**DIRECTIONS FOR THIS TASK:** The records that follow are to be reproduced exactly. Any pictures in them are left out.

**DATA SHOWN:**
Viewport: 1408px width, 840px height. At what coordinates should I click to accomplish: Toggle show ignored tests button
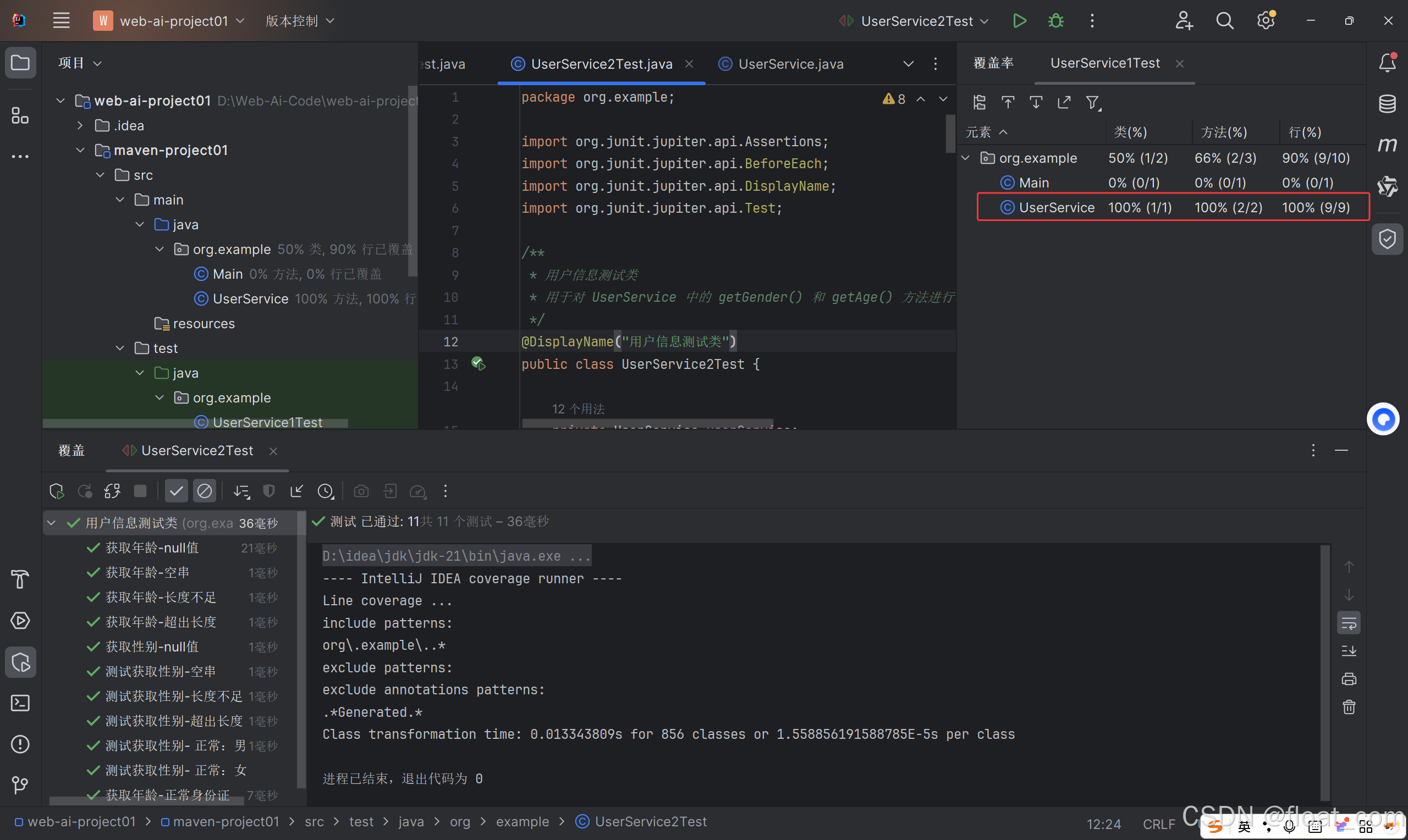click(205, 491)
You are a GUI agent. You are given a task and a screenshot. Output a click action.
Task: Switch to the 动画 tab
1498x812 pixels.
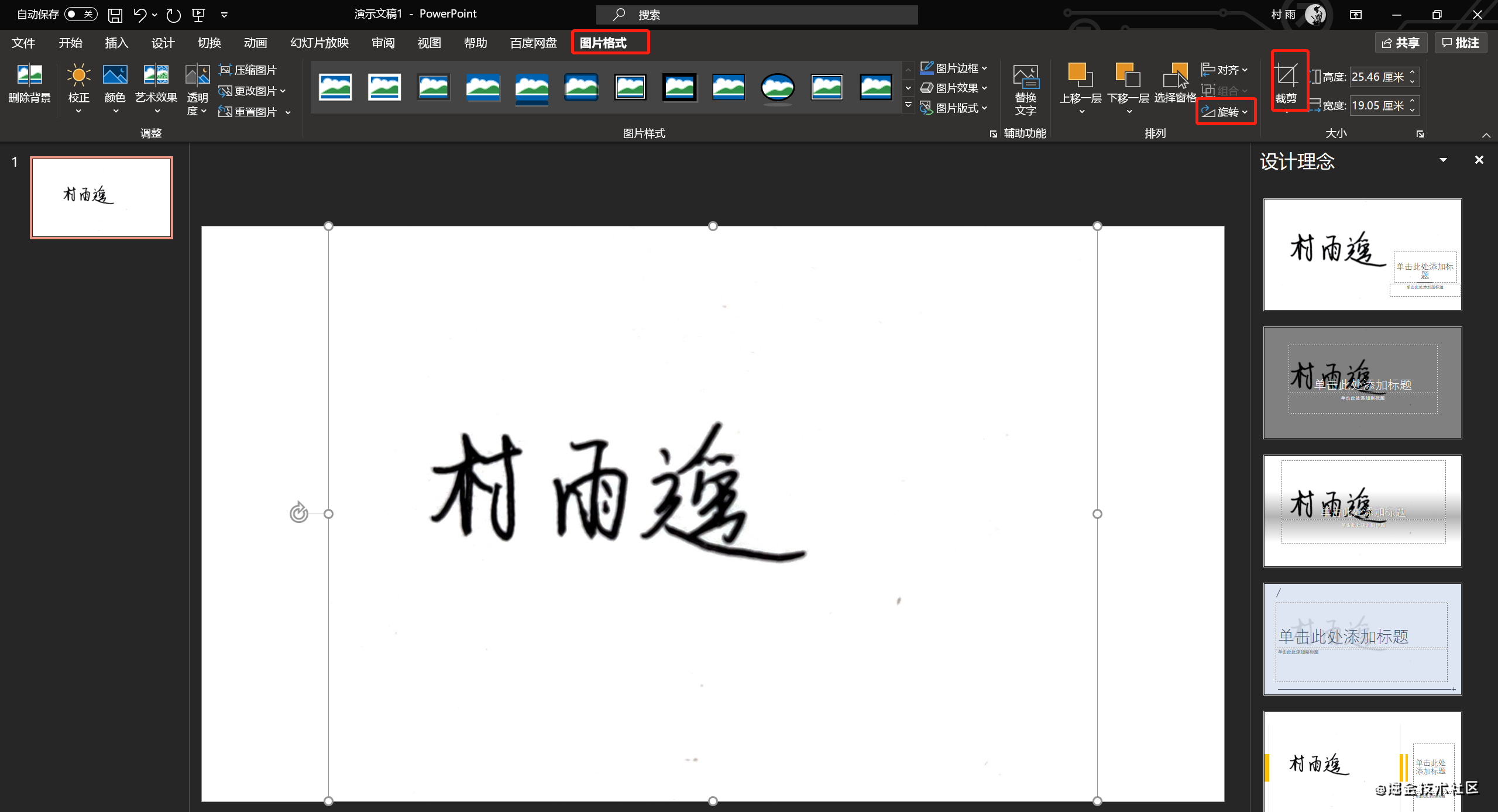point(255,42)
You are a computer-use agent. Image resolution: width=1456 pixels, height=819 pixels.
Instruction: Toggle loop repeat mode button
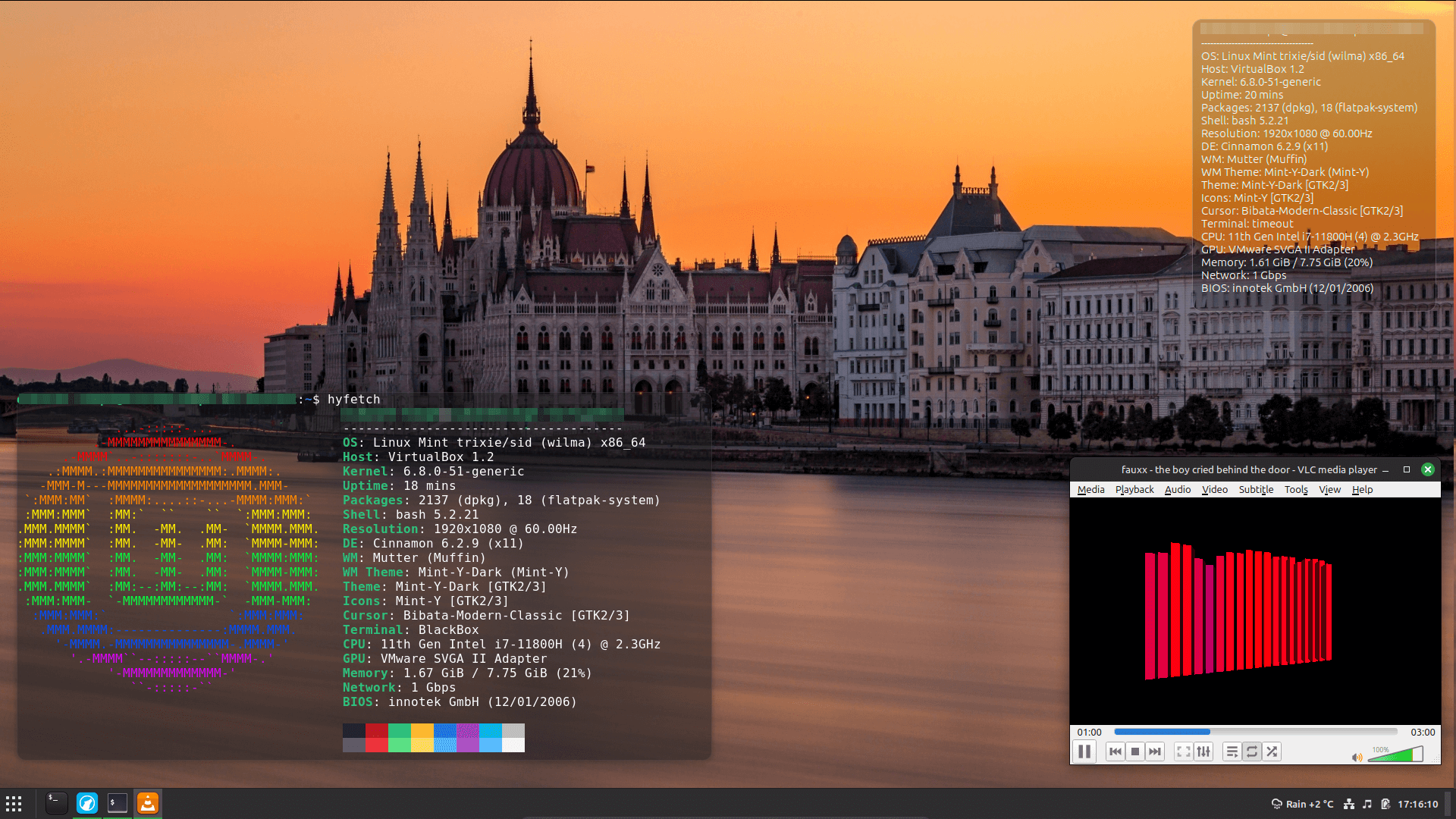(x=1252, y=752)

**RESPONSE BELOW:**
Viewport: 1408px width, 840px height. At what coordinates should I click to accomplish: Toggle show ignored tests button
click(205, 491)
You are a GUI agent. You are given a task and a screenshot. Output a click action.
Task: Switch to the 动画 tab
1498x812 pixels.
point(255,42)
You are a computer-use agent. Image resolution: width=1456 pixels, height=819 pixels.
Instruction: Toggle loop repeat mode button
(x=1252, y=752)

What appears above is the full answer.